◆ **Task brief**: All lines from the one bearing "Given: Open the Bearbeiten menu" through the end of the data below must be printed exactly as they stand, with pictures removed.

[Collection entries]
----------

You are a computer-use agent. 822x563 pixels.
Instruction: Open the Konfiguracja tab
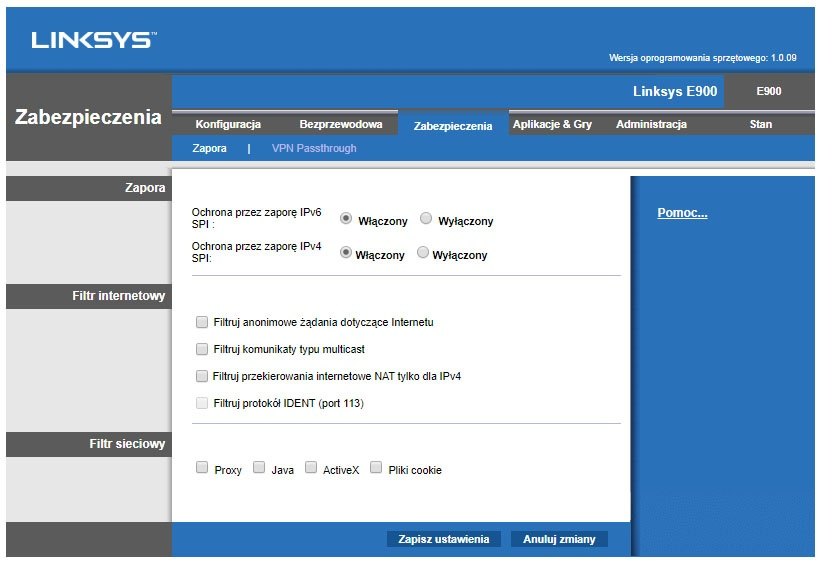click(x=228, y=125)
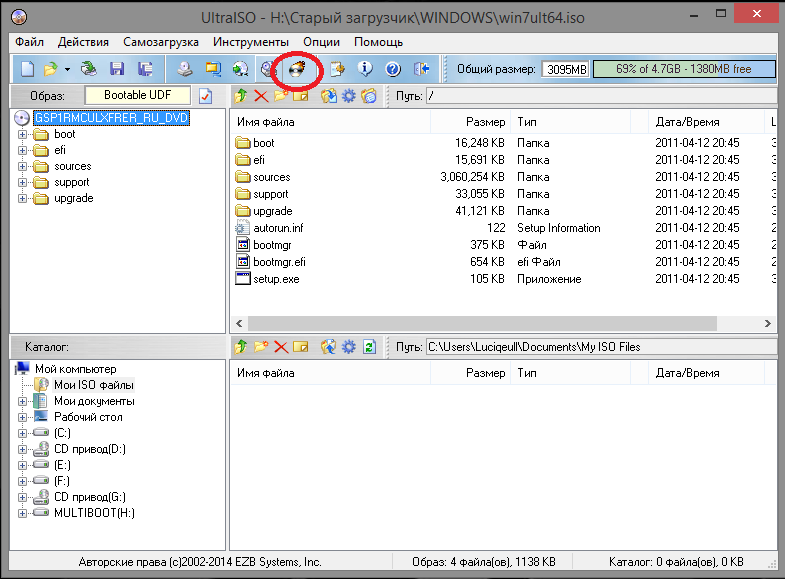Open the dropdown arrow beside the Open icon
The height and width of the screenshot is (579, 785).
coord(67,69)
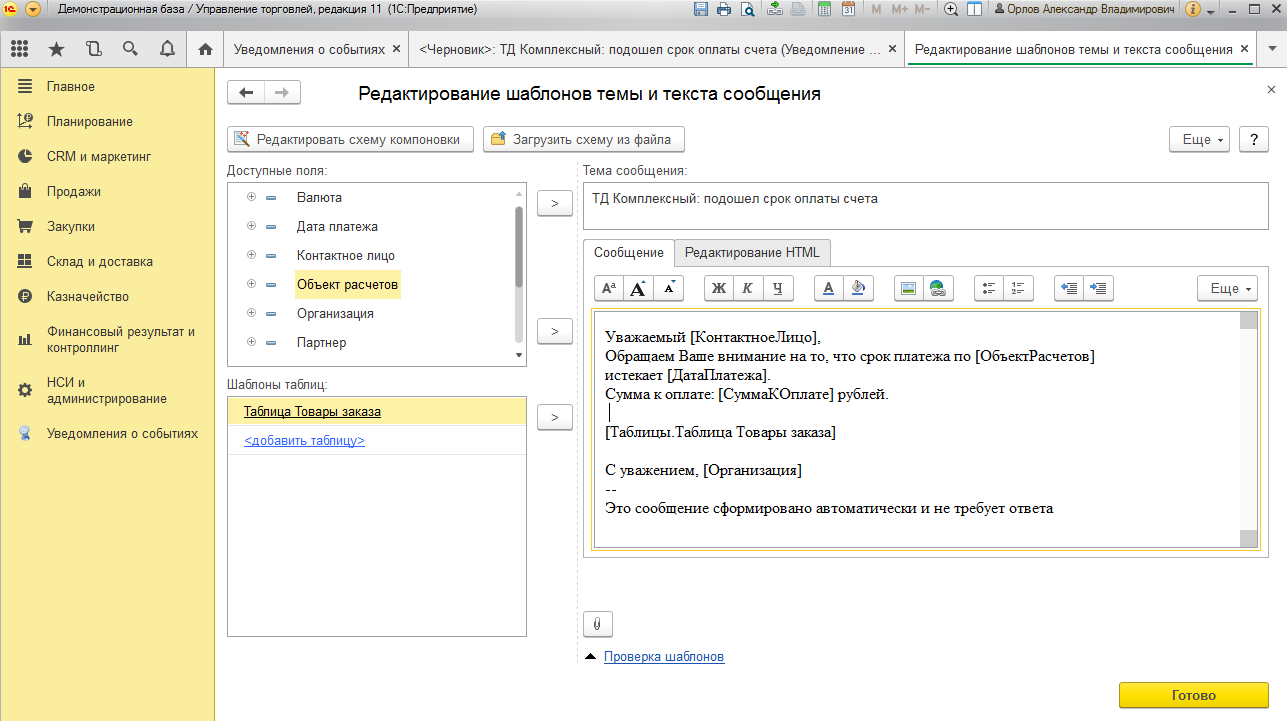Click the Готово button

pyautogui.click(x=1192, y=696)
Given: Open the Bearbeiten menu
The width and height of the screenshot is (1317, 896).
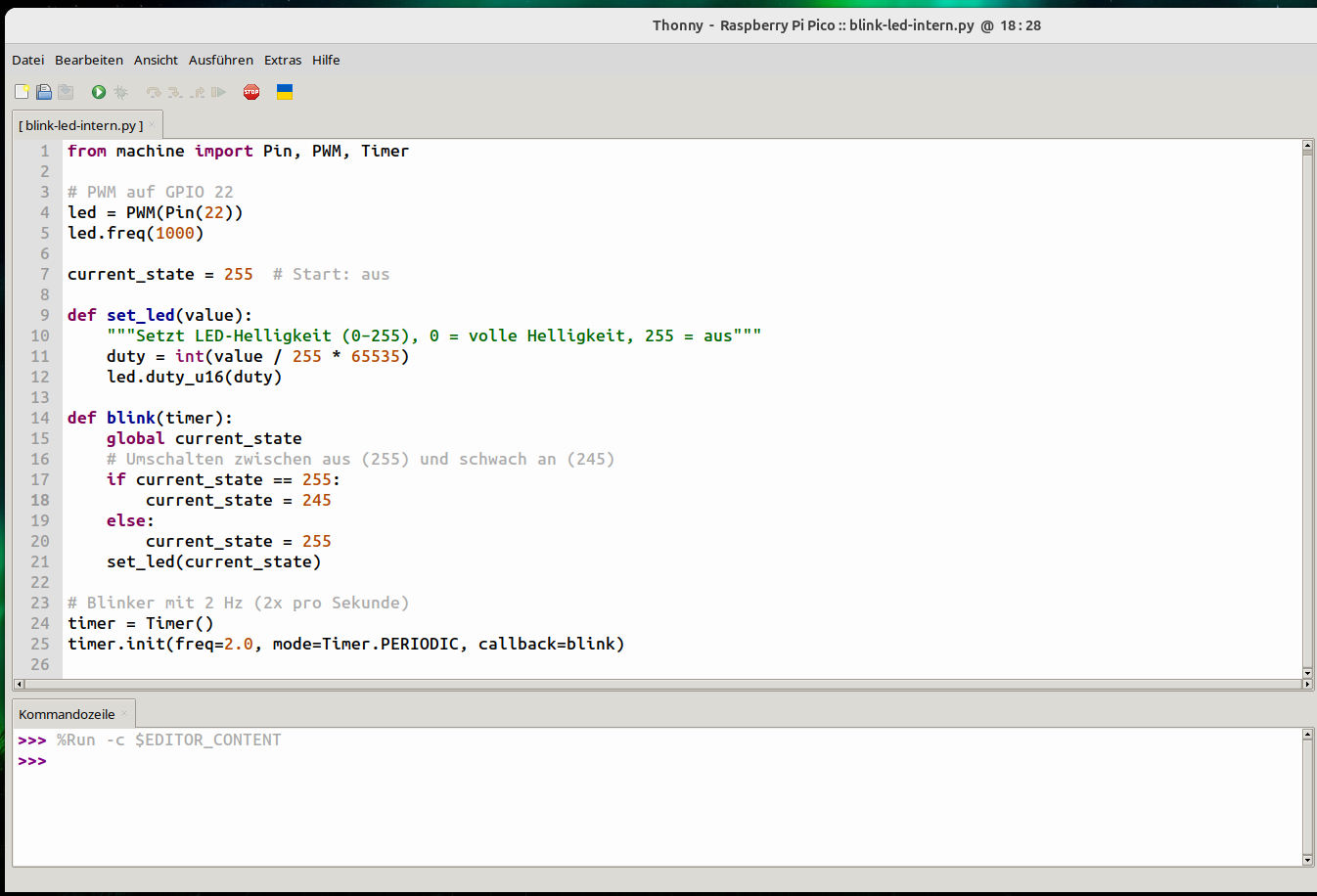Looking at the screenshot, I should pyautogui.click(x=89, y=60).
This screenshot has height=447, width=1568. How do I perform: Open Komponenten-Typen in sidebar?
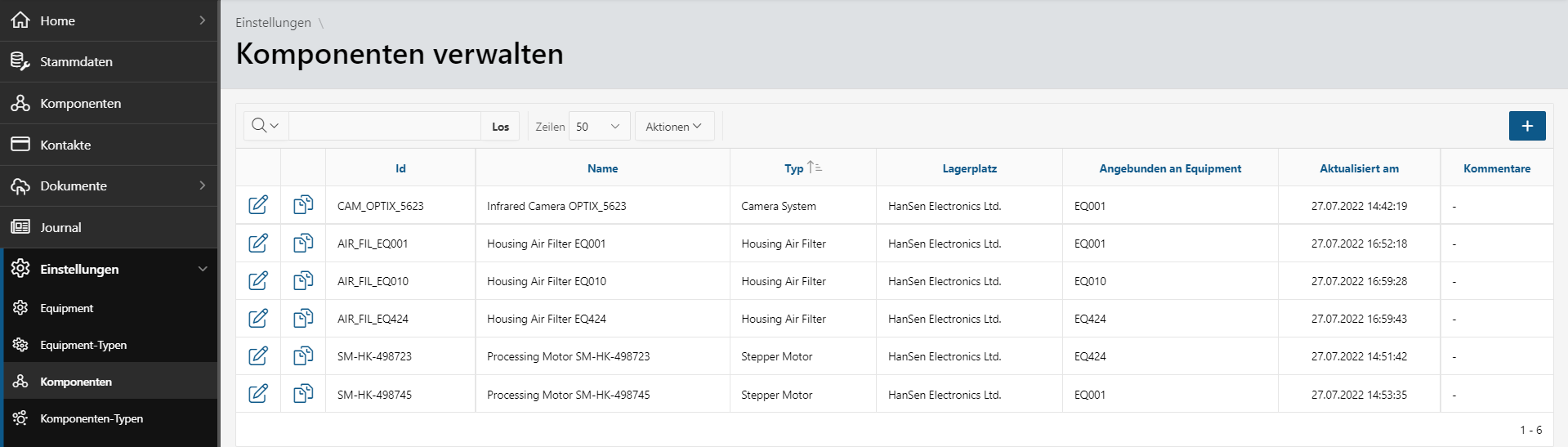[x=92, y=418]
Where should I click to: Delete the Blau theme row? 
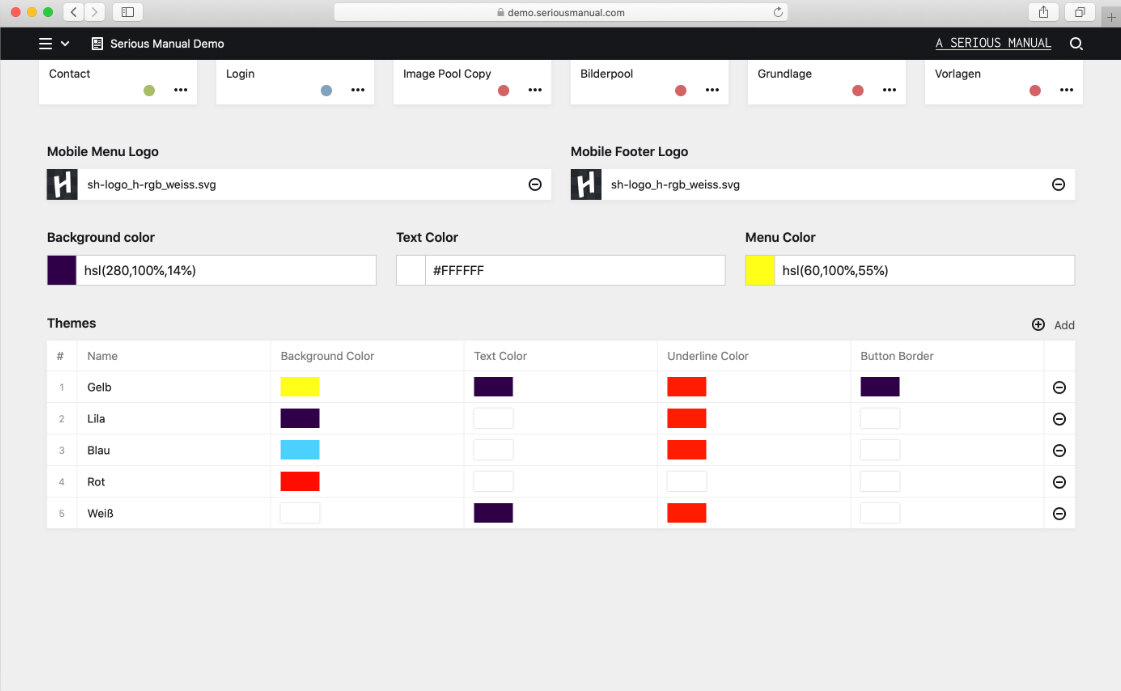pos(1060,450)
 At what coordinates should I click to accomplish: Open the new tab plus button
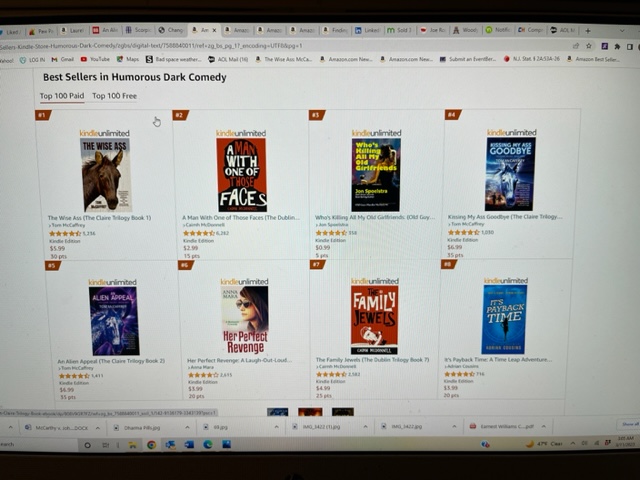click(588, 31)
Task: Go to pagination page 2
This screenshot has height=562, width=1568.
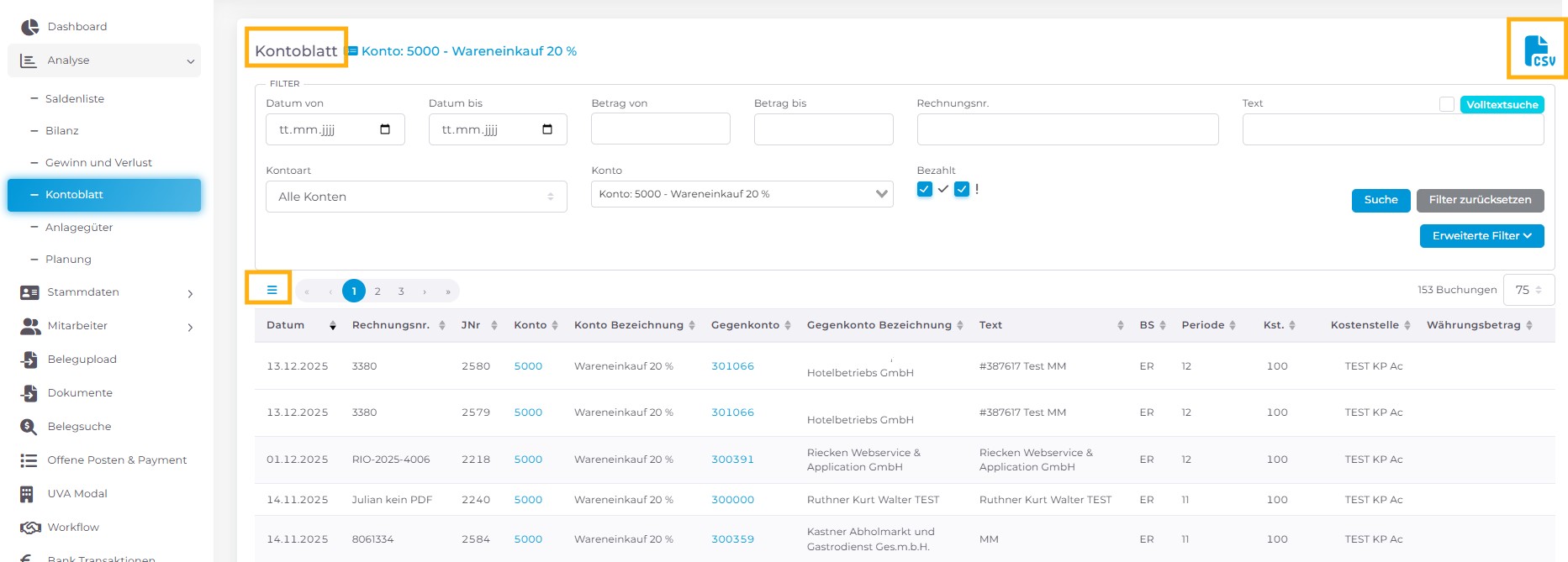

----------

◆ **Answer to this task**:
Given: Open the Bearbeiten menu
The width and height of the screenshot is (1317, 896).
Looking at the screenshot, I should pyautogui.click(x=89, y=60).
This screenshot has height=447, width=1568. How do I perform: Open Komponenten-Typen in sidebar?
[x=92, y=418]
Where should I click to: Delete the Blau theme row? 
pos(1060,450)
 At what coordinates should I click to accomplish: Open the new tab plus button
click(588, 31)
Task: Go to pagination page 2
This screenshot has height=562, width=1568.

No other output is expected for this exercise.